In Terminal, change directory to where you've cloned the preservation-workflow Github repository.

$ cd preservation-workflow

Next you need to set the PATH. PATH is looking for the location of your download of the latest version of FITS.

$ PATH=$PATH:/path/to/fits-0.10.2

Now you should be good to run preserve.rb

$ ruby preserve.rb /path/to/SOURCE /path/to/METADATA /path/to/DESTINATION1 /path/to/DESTINATION2

NOTE

The script will want to create the folders you specify as METADATA, DESTINATION1, DESTINATION2 etc.
So just know the last directory in the file paths you specify for those will be created when preservation.rb is run. If you want to preserve folder path's from higher up in the SOURCE drive, you need to create those folders first before you run preserve.rb

Example

Your source directory path is /volumes/hard_drive/Folder1234/Program_1234 You need to create folders on the destination like this /volumes/destination/Folder1234 So when you run preserve.rb it will look like this

$ ruby preserve.rb /volumes/hard_drive/Folder1234/Program_1234 /path/to/METADATA /volumes/destination/Folder1234/Program_1234

Destinations

You can specify a single DESTINATION or as many DESTINATION locations as you like. These are where you will be creating copies of the source files. The first process that will run is sweep which will run a virus scan and report the results in the METADATA directory. When it completes and creates the "virus-scan.txt" file review it and make sure it didn't find any viruses. If it did, stop preserve.rb and investiage. If no virus or other threats were found, sit back and relax until the full preserve.rb processes complete. It could a while depending on the size of the files you are preserving and how many destinations you have. When everything is finished processing, if there were differences reported during the Copy and Diff section you will see a notification of that in Terminal looking something like.
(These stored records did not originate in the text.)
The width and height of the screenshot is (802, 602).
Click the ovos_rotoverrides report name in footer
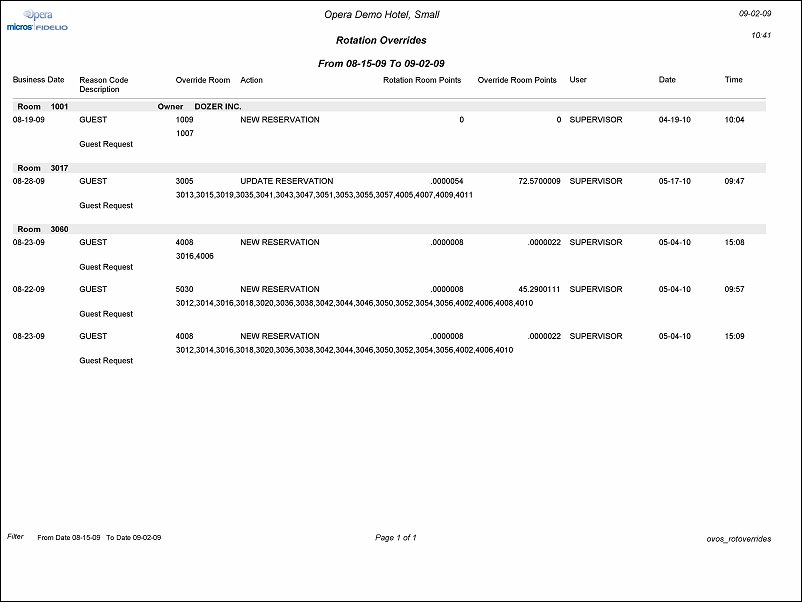coord(738,539)
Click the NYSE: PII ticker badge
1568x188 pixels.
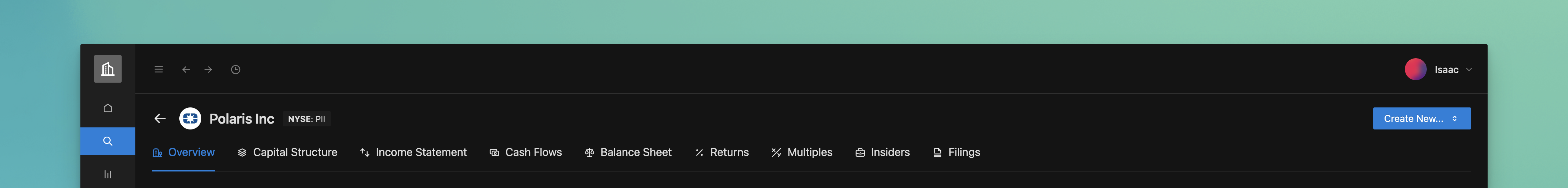click(307, 119)
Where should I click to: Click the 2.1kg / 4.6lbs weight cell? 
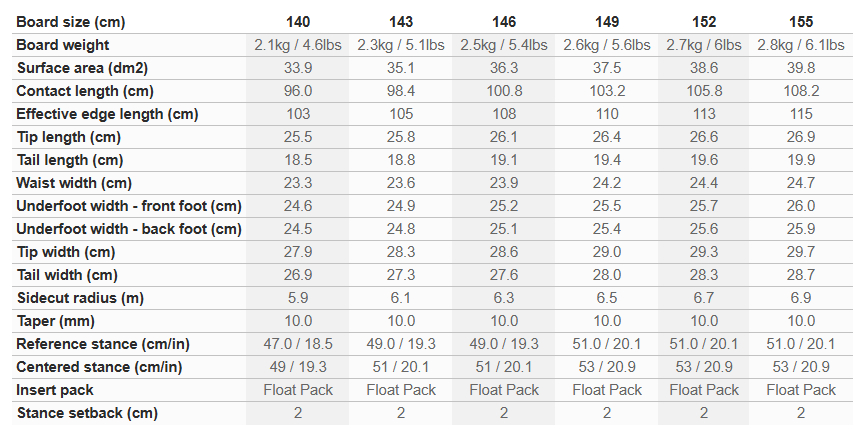pos(298,45)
preserve.rb:87:in `block in fork_copy_diff': diff not clean: /path/to/METADATA/diff/dest-0.txt (RuntimeError)

A difference means that some of the files either didn't copy or the they didn't copy exactly as the source. If that's the case, then look at the diff log file mentioned above in the METADATA directory to see which files do not match. You can verify for yourself by running md5 in Terminal.

$ md5 /path/to/SOURCE/diff_file1
$ md5 /path/to/DESTINATION/diff_file1

If the md5 results do not match, there is an actual difference in the file and you should replace it on that DESTINATION and run md5 checks or run the entire preservation.rb process again. If the md5 results are the same, the files actually do match and are identical. Make note of that in the diff log file in the METADATA directory.
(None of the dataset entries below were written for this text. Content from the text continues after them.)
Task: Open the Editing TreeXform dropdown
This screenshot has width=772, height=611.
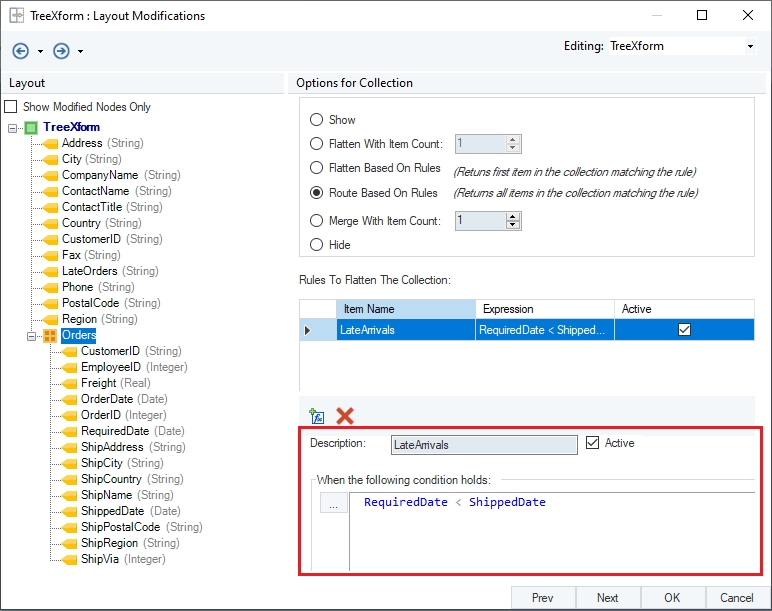Action: 750,46
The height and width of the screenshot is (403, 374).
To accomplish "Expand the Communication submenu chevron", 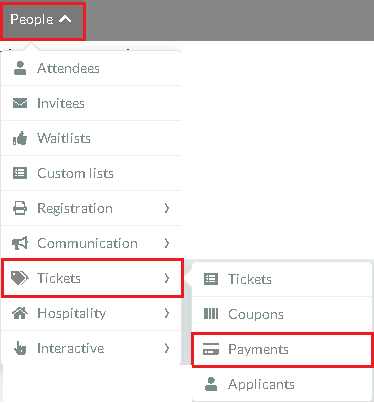I will pyautogui.click(x=167, y=243).

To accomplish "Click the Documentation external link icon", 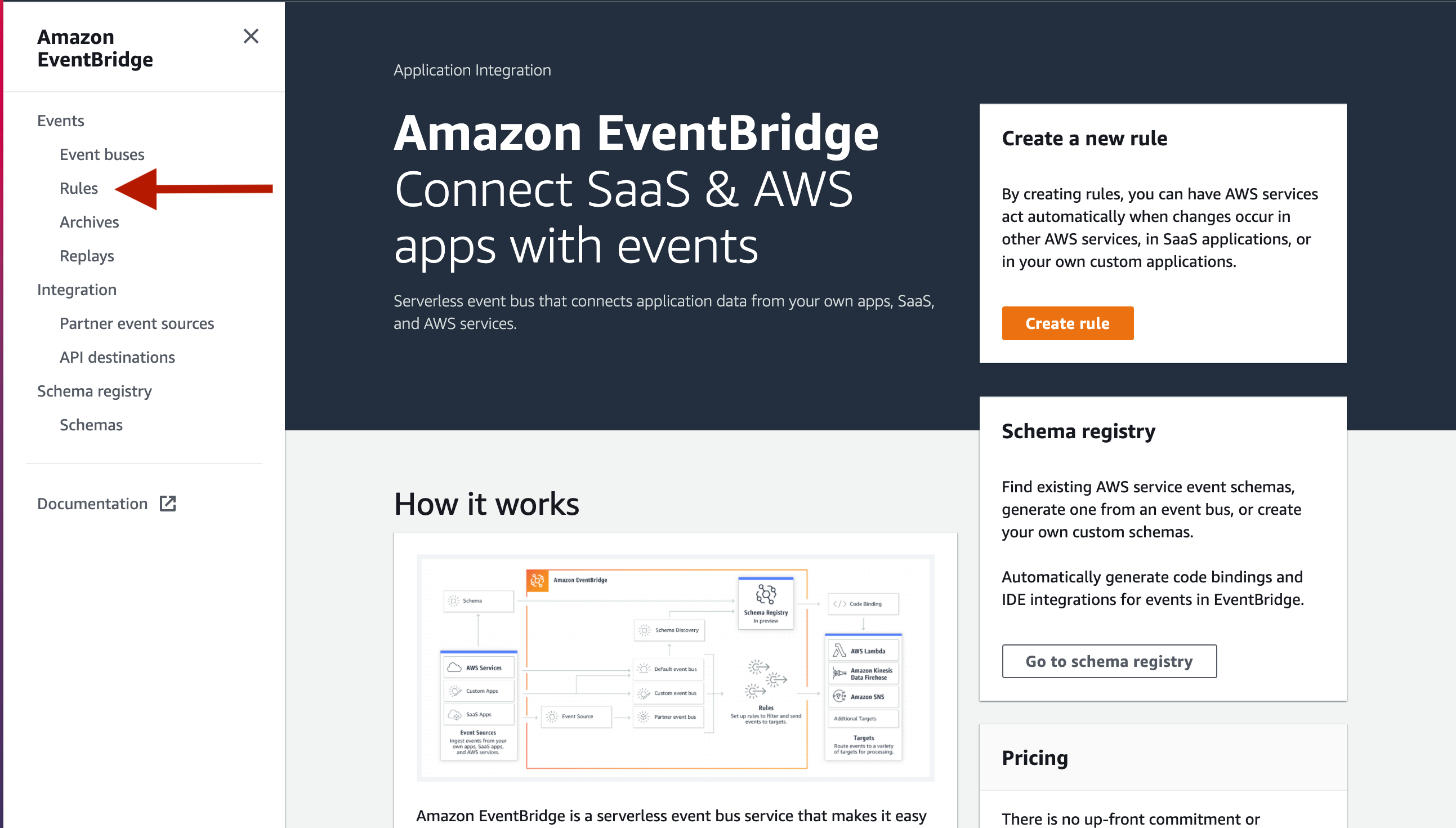I will coord(167,504).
And that's it. If everything runs successfully the script will run to completion with no errors and you'll have copied files from the source to one or many destinations. You'll have scanned for viruses, created a file list that can be navigated in this web app, generated text files to verify copied files are identical to the source files and created FITS technical metadata xml for all the source files.